### Texte à lire
>>>
Pour Jean-Claude Biver, dont la marque Hublot compte une cinquantaine de boutiques en propre dans le monde (trois en Suisse), il s’agit avant tout d’une question d’image: «Les détaillants qui vendent dix ou quinze marques ne peuvent pas les représenter toutes de la même manière.» Il se défend de vouloir concurrencer les multimarques: «Les deux sont complémentaires.»

Course à la performance

Des mécanismes similaires de contrôle de la distribution sont à l’œuvre dans l’automobile. En une vingtaine d’années, le secteur a subi d’importantes transformations. Les petits garages indépendants qui dominaient le paysage en proposant quasiment tous les mêmes services de vente et de réparation sont désormais serrés de près par les constructeurs, qui tentent de développer des réseaux les plus représentatifs possibles.

En tête des impératifs, les composants liés à la «corporate identity», l’image de marque: couleurs du garage, revêtement des sols, podiums de présentation des modèles, totem avec le logo devant la vitrine, etc. Ce dernier élément coûte à lui seul 10’000 francs. Or les changements sont fréquents. «En trente ans d’agence, j’en suis à la quatrième corporate identity différente», énumère Roland Bandieri, agent Toyota à Bassins, dans le canton de Vaud.

A côté de cela, les revendeurs sont poussés à la performance. «Depuis dix-huit mois, nous devons consacrer en permanence au minimum 30% de notre budget annuel en commandes auprès de l’usine», détaille David Senn, représentant Audi, Seat, Skoda et Volkswagen à Neuchâtel, La Chaux-de-Fonds et Yverdon. Il écoule près de 3’000 véhicules par an. «Nous avons également dû augmenter les surfaces des showrooms et de stockage, ainsi que le nombre de places de travail dans les ateliers pour booster les ventes», continue-t-il, avant de relativiser: «Les investissements sont importants, mais au final nous sommes gagnants.»
<<<
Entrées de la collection
>>>
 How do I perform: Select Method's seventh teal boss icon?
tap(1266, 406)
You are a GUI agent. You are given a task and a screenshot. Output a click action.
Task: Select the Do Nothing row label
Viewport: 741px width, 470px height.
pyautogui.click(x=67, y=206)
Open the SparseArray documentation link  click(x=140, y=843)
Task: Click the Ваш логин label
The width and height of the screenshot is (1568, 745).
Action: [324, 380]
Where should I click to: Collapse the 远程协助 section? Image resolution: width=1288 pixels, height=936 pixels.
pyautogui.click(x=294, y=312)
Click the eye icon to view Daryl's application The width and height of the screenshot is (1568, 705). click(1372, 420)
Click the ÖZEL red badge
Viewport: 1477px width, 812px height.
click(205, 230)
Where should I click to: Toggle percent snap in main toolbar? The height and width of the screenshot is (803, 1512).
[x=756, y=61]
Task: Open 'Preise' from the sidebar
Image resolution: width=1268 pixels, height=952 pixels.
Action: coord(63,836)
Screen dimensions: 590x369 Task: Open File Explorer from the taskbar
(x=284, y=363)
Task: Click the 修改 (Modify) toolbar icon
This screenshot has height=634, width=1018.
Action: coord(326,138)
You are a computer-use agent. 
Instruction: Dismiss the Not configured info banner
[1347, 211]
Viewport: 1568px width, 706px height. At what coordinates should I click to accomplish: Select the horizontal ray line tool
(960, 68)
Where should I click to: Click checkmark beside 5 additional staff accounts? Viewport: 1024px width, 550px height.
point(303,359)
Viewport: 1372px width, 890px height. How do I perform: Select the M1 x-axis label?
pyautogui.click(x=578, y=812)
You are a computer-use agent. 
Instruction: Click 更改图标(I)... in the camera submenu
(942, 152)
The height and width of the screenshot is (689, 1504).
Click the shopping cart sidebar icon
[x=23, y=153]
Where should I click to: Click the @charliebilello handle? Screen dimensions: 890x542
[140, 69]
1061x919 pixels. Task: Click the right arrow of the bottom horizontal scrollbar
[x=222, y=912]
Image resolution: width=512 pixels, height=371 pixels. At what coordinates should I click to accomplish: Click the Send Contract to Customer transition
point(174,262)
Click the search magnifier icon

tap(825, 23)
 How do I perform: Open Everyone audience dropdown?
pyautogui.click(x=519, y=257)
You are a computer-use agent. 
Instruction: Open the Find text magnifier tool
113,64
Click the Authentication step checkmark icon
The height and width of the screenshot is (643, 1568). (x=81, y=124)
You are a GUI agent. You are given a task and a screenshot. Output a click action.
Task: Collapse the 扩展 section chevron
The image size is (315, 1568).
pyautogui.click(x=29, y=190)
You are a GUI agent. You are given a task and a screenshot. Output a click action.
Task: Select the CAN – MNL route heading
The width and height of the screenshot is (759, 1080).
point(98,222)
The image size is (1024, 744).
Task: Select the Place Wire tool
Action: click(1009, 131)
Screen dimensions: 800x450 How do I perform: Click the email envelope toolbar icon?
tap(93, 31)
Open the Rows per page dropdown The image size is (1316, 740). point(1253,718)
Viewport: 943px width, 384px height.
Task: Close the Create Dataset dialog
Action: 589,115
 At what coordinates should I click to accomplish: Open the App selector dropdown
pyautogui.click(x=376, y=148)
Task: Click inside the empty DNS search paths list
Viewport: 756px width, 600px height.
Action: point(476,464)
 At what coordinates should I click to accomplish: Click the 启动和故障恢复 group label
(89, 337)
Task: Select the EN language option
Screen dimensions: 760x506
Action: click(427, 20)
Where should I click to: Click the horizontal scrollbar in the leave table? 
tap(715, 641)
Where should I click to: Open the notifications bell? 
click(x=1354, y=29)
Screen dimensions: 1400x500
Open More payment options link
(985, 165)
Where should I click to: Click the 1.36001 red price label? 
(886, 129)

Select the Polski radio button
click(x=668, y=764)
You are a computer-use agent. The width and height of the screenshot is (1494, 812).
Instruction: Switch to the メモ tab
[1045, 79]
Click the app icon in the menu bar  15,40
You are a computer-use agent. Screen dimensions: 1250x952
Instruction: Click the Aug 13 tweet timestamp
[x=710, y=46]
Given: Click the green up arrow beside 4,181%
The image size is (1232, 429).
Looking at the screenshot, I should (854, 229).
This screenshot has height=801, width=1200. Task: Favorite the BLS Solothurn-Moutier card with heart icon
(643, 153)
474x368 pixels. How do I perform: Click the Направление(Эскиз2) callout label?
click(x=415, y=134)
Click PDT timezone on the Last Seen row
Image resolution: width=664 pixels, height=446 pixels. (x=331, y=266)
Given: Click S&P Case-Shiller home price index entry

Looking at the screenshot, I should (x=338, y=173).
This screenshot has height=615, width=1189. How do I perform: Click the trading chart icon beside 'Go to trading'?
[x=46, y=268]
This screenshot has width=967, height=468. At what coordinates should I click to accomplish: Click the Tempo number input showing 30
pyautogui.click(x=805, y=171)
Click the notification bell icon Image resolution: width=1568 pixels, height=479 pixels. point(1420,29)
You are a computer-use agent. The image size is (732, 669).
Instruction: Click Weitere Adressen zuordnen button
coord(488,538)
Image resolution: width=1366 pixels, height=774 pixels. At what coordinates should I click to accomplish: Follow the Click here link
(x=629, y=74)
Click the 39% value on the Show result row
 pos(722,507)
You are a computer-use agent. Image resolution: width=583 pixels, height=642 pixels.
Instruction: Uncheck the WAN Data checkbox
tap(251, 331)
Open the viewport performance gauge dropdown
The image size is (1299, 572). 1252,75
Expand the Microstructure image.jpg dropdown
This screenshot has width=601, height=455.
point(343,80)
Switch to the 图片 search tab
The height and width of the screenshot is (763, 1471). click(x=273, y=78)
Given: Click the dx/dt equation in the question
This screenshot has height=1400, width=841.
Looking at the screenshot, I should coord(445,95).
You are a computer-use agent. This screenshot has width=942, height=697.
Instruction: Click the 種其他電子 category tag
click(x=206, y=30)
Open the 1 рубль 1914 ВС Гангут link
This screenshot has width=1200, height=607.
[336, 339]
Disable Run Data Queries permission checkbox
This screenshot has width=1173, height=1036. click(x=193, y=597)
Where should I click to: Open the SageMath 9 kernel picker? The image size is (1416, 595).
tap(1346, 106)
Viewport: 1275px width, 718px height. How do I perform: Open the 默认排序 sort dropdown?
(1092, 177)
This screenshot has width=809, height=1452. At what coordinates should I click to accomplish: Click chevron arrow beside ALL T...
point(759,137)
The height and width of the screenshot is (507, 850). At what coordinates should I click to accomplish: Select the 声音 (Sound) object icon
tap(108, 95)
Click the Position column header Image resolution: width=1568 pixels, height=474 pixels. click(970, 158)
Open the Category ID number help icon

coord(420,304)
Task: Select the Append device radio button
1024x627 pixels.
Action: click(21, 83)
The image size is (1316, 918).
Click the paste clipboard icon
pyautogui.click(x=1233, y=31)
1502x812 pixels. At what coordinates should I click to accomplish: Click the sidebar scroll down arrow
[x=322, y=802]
<<<
### Travail demandé
1. Reproduisez le passage du texte à lire qui va de « En tête des » jusqu'à « canton de Vaud. ».
2. Répondez brièvement à ces questions sur le texte à lire :
(a) Combien de boutiques en propre la marque Hublot compte-t-elle dans le monde ?
(b) Quel est le coût du totem avec le logo placé devant la vitrine ?
(c) Combien de véhicules David Senn écoule-t-il par an ?

### Réponses par consigne
1.
En tête des impératifs, les composants liés à la «corporate identity», l’image de marque: couleurs du garage, revêtement des sols, podiums de présentation des modèles, totem avec le logo devant la vitrine, etc. Ce dernier élément coûte à lui seul 10’000 francs. Or les changements sont fréquents. «En trente ans d’agence, j’en suis à la quatrième corporate identity différente», énumère Roland Bandieri, agent Toyota à Bassins, dans le canton de Vaud.

2.
(a) Une cinquantaine, dont trois en Suisse.
(b) 10'000 francs.
(c) Près de 3'000.